OTOH if you can start playing just with the horizontal axis and WASD, and only user the vertical axis as an expert feature... I can see it becoming super compelling. The "easy to learn, hard to master" kind of thing.
My initial tests with just the mouse look were promising. I did a lousy game for a small competition that used this part of the idea and it was fun for me, but you could barely call it a game.
With the akimbo play I hoped that the cool factor would win people if it would not be too easy to grasp.
Maybe some time in the future I will return to the idea, because I still have a small candle for gamedev. If anyone wants to experiment with the idea be my guest, I don't mind. Just let me know, because I would love to try it out myself ;)
Thanks again for these truly useful articles !
If your world is going to be tile-based, doing shadow-like visibility should be simpler than if you did arbitrary meshes :)
https://store.steampowered.com/app/505460/Foxhole/
EDIT: Also, yes. If you have any interest in networked 2D games and haven't tried Soldat, I highly recommend it.
...I _think_ I have it on a shovelware CD somewhere...
So basically you've lit a spark under me now. Thanks! And I'm now realizing oddly this is the 2nd thing I have of yours on my to-read list, I just saw the post here about computer graphics from scratch a few days ago. I (and I'm sure many others) appreciate your willingness to knowledge-share.
There is a reverse engineered version that is still running here: http://freeinfantry.com/
Visibility with partial cover/between different heights would look interesting in a Flatland sort of way, with the body shape morphing based on angle. And I think a 3D level is pretty readable from above if height is shown as a color gradient.
The weapons are balanced and controls are tight. This might be the nostalgia, but it felt as polished as Starcraft, in its own way.
Great mechanics Great soundtrack (if you like heavier music) Great varied modes of play
Are there any popular public servers that we can join?
https://store.steampowered.com/app/638490/Soldat/
So not the most creative name, but it didn't matter since this game is awesome.
Based on https://en.wiktionary.org/wiki/soldat it seems to originally come from Italian?

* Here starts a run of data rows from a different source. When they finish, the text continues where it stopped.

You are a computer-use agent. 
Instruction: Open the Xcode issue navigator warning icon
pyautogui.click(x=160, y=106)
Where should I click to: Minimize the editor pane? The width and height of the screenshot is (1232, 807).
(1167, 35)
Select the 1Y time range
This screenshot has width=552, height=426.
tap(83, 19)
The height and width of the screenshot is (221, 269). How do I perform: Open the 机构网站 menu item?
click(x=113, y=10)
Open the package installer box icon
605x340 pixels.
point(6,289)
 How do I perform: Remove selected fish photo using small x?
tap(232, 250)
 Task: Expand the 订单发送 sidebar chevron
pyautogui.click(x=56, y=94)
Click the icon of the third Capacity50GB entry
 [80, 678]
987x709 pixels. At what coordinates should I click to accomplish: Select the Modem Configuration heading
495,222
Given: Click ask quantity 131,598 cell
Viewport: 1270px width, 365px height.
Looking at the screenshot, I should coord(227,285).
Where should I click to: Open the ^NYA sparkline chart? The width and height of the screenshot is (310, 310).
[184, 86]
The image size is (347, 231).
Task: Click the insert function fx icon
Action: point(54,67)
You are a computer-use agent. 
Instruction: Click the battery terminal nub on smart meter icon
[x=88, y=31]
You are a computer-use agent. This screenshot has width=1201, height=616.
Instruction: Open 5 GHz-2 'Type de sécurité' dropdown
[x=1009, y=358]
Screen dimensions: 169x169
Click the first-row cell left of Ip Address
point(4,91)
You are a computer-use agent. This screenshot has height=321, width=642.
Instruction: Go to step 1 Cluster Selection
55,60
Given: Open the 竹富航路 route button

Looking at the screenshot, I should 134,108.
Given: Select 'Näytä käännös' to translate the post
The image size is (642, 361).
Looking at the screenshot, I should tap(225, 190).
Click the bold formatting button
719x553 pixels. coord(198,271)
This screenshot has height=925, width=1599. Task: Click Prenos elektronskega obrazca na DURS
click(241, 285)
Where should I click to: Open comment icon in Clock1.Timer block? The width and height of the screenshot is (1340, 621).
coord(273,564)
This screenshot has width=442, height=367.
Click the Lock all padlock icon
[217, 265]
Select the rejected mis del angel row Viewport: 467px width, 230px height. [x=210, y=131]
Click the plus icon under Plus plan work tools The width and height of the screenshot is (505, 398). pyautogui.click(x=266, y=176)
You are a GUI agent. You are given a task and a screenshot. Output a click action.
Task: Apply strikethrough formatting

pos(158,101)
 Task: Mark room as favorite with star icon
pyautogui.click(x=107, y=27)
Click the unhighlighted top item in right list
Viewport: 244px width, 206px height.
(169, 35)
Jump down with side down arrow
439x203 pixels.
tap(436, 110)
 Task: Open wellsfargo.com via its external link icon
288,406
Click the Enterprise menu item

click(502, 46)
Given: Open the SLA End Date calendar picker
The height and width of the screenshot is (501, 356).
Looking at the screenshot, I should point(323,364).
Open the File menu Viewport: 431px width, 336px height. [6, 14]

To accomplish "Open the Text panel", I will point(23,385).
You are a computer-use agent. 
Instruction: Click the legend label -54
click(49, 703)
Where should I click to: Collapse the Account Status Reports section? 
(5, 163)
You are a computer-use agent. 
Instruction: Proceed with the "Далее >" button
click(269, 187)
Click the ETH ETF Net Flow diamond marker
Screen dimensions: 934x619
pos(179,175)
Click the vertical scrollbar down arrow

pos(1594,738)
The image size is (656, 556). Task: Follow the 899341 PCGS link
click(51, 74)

Q: What does "Soldat" mean!?
A: "Soldat" or "Soldaat" means "soldier" in the following languages: german, dutch, norwegian, swedish, danish, french, slovenian, afrikaans, russian, catalan and romanian.
> Eeee, no?
As Dynamix would say, "Join us!"
Capture The Flag (with ~5 people per team) is still my favorite game mode. Great game!
It's written in Pascal!? Man I can't wait to poke around this codebase.
EDIT: Looks like it went open source May 2020: https://store.steampowered.com/news/app/638490/view/21926360...
Glad to see that this great game has gone open-source.
That was back when the company currently known as CDPR only started work on the first game from The Witcher series.